You used to be able to convert to monero and then back into bitcoin to make it completely untraceable. Suspiciously all exchanges stopped offering monero in a coordinated way at the same time.
Very suspiciously, almost like someone working with preventing money laundering noticed and sent them a letter reminding them about 18 U.S. Code §1956, which makes it a crime to assist in obfuscating the origin of proceeds from crime.
If you know about anyone using Monero for that purpose, you can't use Monero, since obfuscating the origin of transactions is something you do as a condition of participating in Monero (either as a miner or through paying transaction fees).
This is all US (and Western Europe) centric perspective. Last time I was in HK you could cash out basically any kind of crypto to cash easily, no questions asked.

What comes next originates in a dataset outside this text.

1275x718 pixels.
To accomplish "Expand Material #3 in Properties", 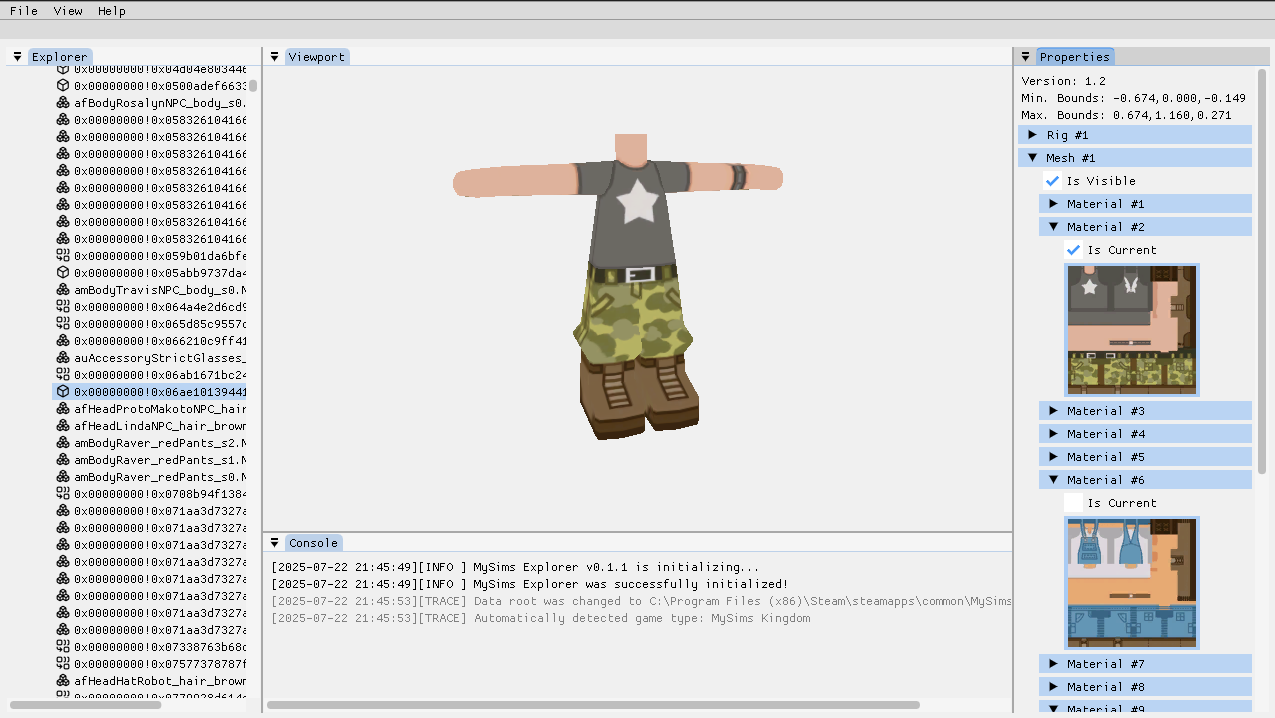I will click(1052, 410).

There will always be somewhere like that in the world
Eventually interpol does their thing and most people stop participating in distributed organized crime when their plausible deniability loses plausibility.

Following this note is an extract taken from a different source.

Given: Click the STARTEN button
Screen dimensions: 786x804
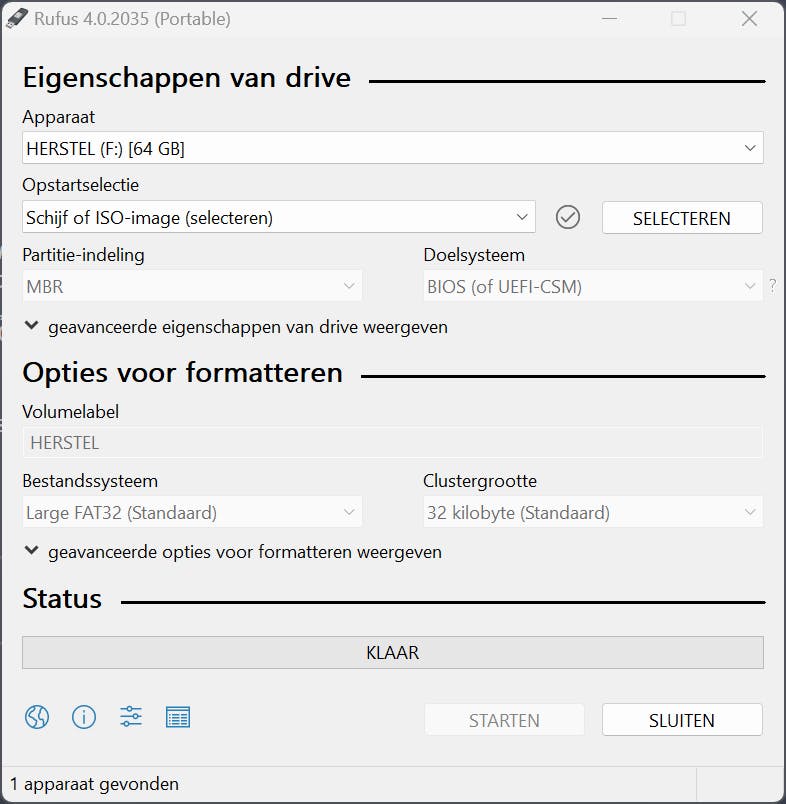Looking at the screenshot, I should click(x=504, y=719).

And if you have to go to north korea to cash out, then the convenience is much lower.
Yeah, I can see both sides of this argument. We're certainly already in a situation where Monero in particular is very much persona non grata in a lot of countries and the only way to cash it out to fiat is P2P (which is risky).
Having said that, if you are a crypto proponent, you would argue that cashing out to fiat will become less and less necessary as time goes on and simply swapping to USDT/USDC and spending that will become easier. The jury is still out on that one
Gold and banknotes also have the property of being bearer assets but they're less worrying if you're the authorities because they're physical.

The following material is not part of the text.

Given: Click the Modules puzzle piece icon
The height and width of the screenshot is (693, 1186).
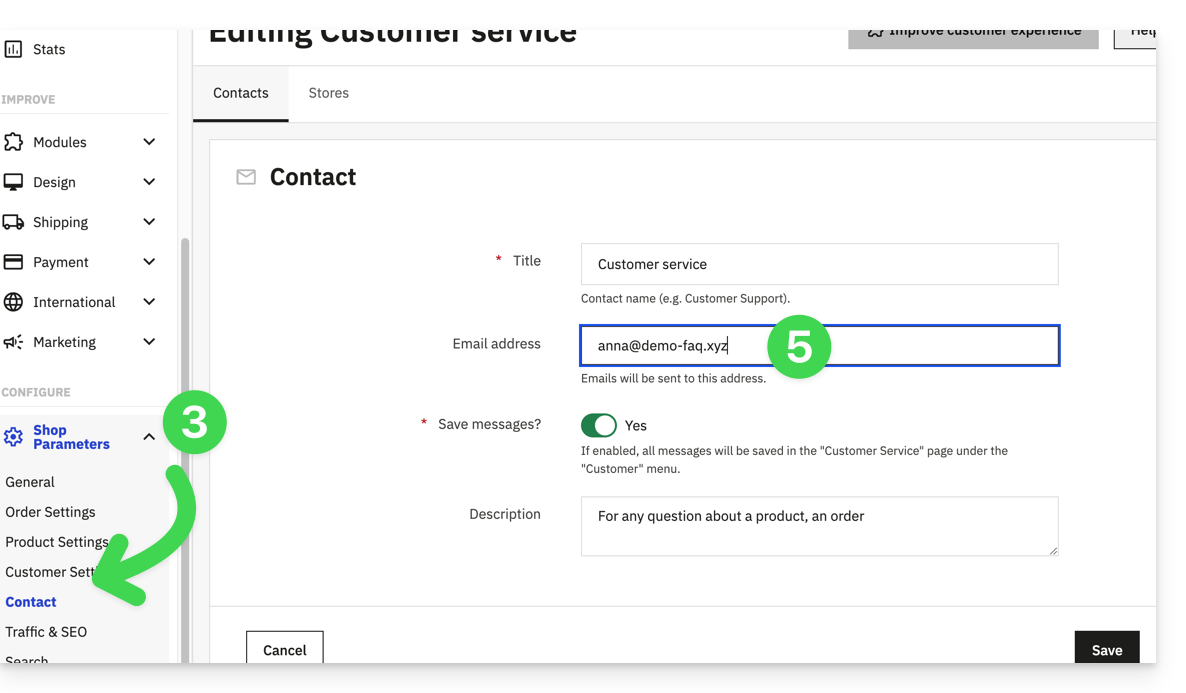Looking at the screenshot, I should point(13,142).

You can (and people often do especially with banknotes) do crime and tax evasion with them, but you can't transport them across borders in large quantities easily.
Something like monero has the potential to be almost as fast and convenient as a fiat bank transfer but able to be done in any size and be untraceable - that's a combination that doesn't win you many friends in western governments
In the grey areas of business, it is not uncommon to be allowed to keep doing gray area shit if and only if you're willing to play ball with authorities. Once you start making their work impossible, they'll bring down the hammer.
Everyone should just assume that if they're trying to hide themselves via some service, that said business will provide your information/data to the authorities, if asked to.